Any measures to prevent the parasomnias by force, such as by restraining or forcefully awakening the patient, may result in further agitation and increased potential for injury.
Although rarely used, benzodiazepines may be prescribed in children with sleepwalking, sleep terrors, isolated recurrent sleep paralysis, and rapid eye movement sleep behavior disorder (RBD).
Children need to be monitored for improvement with therapy as well as for adverse effects. Daytime drowsiness may necessitate discontinuation of the therapy. Abrupt discontinuation of clonazepam, however, may precipitate withdrawal symptoms.[77]

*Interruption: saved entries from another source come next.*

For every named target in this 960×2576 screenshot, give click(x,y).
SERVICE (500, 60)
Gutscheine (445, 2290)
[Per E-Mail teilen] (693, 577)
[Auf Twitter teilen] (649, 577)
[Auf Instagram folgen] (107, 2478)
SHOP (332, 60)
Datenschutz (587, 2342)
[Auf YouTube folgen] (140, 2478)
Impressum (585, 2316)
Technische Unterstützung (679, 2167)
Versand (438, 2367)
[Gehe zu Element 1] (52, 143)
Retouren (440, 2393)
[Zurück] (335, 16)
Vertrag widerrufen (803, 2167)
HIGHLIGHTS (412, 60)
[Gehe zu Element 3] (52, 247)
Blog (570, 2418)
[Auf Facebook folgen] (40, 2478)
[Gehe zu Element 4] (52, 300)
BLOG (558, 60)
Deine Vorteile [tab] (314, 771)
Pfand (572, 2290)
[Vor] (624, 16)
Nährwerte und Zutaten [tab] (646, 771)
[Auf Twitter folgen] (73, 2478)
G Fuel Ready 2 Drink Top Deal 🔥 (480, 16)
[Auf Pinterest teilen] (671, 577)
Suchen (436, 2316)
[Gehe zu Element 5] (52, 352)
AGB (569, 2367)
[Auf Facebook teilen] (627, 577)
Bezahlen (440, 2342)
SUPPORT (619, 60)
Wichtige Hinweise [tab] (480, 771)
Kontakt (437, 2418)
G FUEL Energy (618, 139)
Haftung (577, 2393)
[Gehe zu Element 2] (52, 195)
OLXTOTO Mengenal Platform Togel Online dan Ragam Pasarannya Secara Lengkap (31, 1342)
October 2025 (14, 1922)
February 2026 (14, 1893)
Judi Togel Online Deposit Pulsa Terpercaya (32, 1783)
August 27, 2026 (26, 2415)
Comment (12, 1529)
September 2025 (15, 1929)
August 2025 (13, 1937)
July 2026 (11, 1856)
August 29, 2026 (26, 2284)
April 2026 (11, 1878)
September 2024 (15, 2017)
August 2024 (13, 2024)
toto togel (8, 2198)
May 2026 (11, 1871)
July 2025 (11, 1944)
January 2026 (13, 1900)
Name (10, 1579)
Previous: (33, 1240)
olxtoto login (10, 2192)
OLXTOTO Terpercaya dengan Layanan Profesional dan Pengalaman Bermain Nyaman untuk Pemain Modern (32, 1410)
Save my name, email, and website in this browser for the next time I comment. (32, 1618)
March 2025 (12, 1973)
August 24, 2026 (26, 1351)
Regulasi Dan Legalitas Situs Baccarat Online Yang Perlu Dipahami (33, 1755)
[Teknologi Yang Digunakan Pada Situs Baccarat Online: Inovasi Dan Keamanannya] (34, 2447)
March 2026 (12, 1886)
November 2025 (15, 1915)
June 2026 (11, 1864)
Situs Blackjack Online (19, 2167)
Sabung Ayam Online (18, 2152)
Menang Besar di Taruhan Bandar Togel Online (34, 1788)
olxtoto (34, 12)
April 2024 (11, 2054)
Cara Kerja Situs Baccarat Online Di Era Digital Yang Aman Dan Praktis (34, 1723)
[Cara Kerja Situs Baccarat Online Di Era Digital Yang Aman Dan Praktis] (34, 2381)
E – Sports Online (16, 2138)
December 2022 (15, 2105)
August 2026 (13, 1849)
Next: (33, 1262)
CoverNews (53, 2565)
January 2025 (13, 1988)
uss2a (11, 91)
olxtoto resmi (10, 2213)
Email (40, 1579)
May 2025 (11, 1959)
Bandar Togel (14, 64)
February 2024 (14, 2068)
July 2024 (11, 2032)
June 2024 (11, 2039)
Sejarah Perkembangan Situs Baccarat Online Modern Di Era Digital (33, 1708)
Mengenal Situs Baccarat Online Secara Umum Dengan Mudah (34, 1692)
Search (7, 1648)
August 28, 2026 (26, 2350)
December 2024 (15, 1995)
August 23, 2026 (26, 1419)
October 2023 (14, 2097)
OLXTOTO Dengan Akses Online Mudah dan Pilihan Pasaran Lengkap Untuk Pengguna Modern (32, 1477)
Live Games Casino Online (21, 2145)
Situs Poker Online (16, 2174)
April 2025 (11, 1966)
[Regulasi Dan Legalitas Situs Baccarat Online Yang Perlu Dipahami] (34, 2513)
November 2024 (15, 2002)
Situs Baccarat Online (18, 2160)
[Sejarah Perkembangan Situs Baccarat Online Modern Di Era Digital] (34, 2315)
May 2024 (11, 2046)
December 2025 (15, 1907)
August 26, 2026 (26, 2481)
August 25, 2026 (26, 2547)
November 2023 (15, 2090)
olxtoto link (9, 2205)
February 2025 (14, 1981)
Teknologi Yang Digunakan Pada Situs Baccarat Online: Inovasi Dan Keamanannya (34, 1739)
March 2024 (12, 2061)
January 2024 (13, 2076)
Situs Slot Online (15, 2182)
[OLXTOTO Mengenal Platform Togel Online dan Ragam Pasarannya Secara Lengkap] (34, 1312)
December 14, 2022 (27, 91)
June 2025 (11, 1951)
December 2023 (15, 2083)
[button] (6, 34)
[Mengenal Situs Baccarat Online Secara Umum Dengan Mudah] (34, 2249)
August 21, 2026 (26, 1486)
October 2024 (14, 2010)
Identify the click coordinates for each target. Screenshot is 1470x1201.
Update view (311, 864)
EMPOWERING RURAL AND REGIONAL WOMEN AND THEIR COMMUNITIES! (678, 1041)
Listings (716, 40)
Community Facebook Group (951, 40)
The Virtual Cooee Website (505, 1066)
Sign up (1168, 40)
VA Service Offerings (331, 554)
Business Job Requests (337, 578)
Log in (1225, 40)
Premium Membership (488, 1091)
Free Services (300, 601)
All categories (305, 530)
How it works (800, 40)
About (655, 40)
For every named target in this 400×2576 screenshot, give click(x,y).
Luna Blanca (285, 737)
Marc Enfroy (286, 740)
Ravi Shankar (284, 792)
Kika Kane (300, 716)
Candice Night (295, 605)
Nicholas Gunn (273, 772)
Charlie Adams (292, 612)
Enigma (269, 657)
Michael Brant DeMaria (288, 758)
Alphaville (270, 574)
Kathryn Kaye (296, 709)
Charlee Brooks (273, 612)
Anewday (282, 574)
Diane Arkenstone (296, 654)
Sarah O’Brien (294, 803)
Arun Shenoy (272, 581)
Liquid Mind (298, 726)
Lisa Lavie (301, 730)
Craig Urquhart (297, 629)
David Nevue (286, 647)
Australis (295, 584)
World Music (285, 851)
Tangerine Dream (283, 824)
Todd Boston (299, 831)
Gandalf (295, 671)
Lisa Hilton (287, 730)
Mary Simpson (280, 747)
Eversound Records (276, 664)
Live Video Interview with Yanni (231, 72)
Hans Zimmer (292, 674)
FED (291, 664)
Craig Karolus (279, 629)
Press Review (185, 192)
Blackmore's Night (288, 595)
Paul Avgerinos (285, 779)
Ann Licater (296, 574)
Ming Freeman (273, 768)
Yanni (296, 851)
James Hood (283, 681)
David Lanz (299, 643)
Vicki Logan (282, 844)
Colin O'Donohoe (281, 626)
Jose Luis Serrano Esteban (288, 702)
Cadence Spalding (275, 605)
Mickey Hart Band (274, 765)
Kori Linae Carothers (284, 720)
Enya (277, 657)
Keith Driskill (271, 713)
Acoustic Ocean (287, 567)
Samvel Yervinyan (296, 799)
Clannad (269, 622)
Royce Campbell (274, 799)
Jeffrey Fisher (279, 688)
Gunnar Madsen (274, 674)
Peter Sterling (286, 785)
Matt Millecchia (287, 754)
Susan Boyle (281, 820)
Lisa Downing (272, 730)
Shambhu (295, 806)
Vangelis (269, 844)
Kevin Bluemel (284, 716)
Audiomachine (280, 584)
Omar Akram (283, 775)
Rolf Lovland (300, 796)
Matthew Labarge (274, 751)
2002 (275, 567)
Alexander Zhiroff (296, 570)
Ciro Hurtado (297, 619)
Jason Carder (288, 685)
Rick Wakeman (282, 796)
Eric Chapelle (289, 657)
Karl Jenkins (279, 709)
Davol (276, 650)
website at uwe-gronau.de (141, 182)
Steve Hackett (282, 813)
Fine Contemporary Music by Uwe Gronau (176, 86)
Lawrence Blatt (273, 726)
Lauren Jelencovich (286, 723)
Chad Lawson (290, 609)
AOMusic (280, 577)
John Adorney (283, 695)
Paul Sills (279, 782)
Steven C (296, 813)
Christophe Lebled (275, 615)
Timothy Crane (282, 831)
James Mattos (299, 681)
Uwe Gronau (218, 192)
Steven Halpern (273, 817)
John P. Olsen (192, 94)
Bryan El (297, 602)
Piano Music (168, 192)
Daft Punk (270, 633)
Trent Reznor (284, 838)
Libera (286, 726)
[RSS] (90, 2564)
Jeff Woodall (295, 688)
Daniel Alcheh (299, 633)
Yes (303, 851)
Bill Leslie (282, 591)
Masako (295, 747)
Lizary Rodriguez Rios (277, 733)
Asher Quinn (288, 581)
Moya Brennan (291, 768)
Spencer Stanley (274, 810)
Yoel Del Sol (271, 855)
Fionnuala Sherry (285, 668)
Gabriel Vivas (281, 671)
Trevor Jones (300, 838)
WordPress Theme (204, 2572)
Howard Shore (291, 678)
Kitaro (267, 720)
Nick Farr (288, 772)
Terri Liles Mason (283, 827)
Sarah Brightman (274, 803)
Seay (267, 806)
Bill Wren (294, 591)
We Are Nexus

Although rarely used, antidepressants may be prescribed in children with sleepwalking, sleep terrors, and nightmares. Children need to be monitored for improvement with therapy as well as for adverse effects.
Excessive sedation, behavioral disturbances, suicidal ideation, and cardiac arrhythmia are all possible adverse effects associated with antidepressant therapy.
In 2004, the US Food and Drug Administration (FDA) issued a black box warning on suicidality associated with pediatric use of antidepressants.[67]